Analysts Predict Further Delays For Boeing's 787

Long-Term Impact On Program Unclear

Is another delay looming for Boeing's 787 Dreamliner? Several analysts predict the planemaker may need to push off its development schedule for the composite-bodied aircraft once more... and the stock market has responded, by driving down Boeing share prices.

Are those concerns completely justified, though? While he believes Boeing's target of delivering 109 Dreamliners by the end of 2009 is a tad optimistic, Credit Suisse analyst Rob Spingarn says investors may be overreacting. "[W]e think the 787 would need an incremental delay of a year or more to justify the latest sell-off," he told The Associated Press.

As ANN reported, Boeing announced a six-month delay in its ambitious 787 program in October. First flight is now targeted for sometime before the end of the first quarter of 2008, with the first delivery to All Nippon Airways later this year.

To meet those goals, Boeing has doubled-up its efforts to get the first aircraft flying... but those efforts still might not be enough, Morgan Stanley analyst Heidi Wood said. In a research note to investors this week, Wood predicted power-up of the first Dreamliner won't happen until late-February, about a month later than Boeing is shooting for... which, in turn, would move off the 787's first flight to sometime in late April or May.

Boeing spokeswoman Yvonne Leach wouldn't confirm if Boeing still plans to power-up the first Dreamliner by the end of this month. The first aircraft -- which started in assembly last May, was rolled out to the public in July... and since then has been torn down and reassembled with proper fasteners -- is now in the final production bay, she said.

"We're definitely focused on our milestones for Airplane No. 1. Our goal is to get her out flying," Leach said.

Boeing has "largely resolved" issues that led to the original delay, Leach added, including a shortage of the specialized fasteners used to connect the composite barrel sections of the 787 fuselage. But niggling problems remain with a few suppliers, she said.

"What we're finding is that the job completion rates at the partners are not at the pace we'd like," she said, adding the problem isn't tied to any one supplier.

Banc of America Securities analyst Robert Stallard says even if Boeing announces an additional three-week delay, it "should not cause too much concern: certainly in the decades-long life of the program it would prove to be an irrelevance."

Many feel short-term issues aren't as important in the grand scheme of things, as the prospect that Boeing won't be able to meet its ambitious delivery goals. In other words, analysts aren't as concerned with delays to early milestones... so long as later goals are accomplished with a minimum of angst.

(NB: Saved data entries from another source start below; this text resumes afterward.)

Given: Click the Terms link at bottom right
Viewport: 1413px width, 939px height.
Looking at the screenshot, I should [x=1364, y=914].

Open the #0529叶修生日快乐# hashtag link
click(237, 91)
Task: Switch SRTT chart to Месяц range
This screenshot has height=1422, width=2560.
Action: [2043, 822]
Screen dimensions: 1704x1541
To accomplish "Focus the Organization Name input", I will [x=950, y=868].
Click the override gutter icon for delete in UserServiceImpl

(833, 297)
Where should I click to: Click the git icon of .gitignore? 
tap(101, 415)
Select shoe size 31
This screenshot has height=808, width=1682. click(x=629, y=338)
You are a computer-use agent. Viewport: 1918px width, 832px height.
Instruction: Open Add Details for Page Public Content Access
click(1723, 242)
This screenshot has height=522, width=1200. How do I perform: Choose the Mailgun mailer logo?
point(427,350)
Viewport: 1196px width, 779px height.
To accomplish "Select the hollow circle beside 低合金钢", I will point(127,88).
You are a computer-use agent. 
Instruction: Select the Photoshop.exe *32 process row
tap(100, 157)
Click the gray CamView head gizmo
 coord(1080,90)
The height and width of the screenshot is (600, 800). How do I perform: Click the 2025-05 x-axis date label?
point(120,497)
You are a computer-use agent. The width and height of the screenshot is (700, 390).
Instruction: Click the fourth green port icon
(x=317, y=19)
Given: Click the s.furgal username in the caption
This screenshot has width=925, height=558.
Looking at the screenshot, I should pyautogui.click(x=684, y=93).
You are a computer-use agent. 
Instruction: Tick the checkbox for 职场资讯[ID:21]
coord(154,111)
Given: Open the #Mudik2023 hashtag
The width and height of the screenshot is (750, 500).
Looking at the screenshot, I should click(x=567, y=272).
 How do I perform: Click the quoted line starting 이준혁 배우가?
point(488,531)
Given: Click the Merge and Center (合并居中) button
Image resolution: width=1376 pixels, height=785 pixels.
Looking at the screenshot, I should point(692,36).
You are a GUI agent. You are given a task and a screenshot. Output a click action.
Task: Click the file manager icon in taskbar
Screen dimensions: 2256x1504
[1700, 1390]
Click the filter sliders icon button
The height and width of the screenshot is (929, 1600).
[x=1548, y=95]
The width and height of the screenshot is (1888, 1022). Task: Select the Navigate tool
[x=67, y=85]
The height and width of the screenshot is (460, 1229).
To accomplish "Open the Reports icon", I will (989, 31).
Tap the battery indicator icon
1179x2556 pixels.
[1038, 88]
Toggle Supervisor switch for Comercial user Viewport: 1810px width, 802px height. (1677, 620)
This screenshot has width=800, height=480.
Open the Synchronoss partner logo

"It's an aggressive production ramp-up schedule that does not leave a lot of room for problems that may occur and also allow time to fix those problems," said Peter Jacobs, an analyst with Ragen MacKenzie, a division of Wells Fargo Investments.

"They don't want to make the same mistakes and be thrown into the same category as Airbus when it comes to messing up the product development of a new airplane," Jacobs said, referencing the Boeing competitor's difficulties in bringing the A380 superjumbo to market.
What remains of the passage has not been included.